_DATASET RECORDS_
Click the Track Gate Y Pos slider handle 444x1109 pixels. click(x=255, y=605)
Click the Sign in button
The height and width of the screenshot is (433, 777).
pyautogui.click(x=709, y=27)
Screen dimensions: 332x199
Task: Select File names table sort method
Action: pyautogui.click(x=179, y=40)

_PROBLEM DETAILS_
Write out the complete material a second time, matching it exactly.

_RESPONSE_
Click the Track Gate Y Pos slider handle 444x1109 pixels. click(x=255, y=605)
Click the Sign in button
The height and width of the screenshot is (433, 777).
pyautogui.click(x=709, y=27)
Screen dimensions: 332x199
Task: Select File names table sort method
Action: pyautogui.click(x=179, y=40)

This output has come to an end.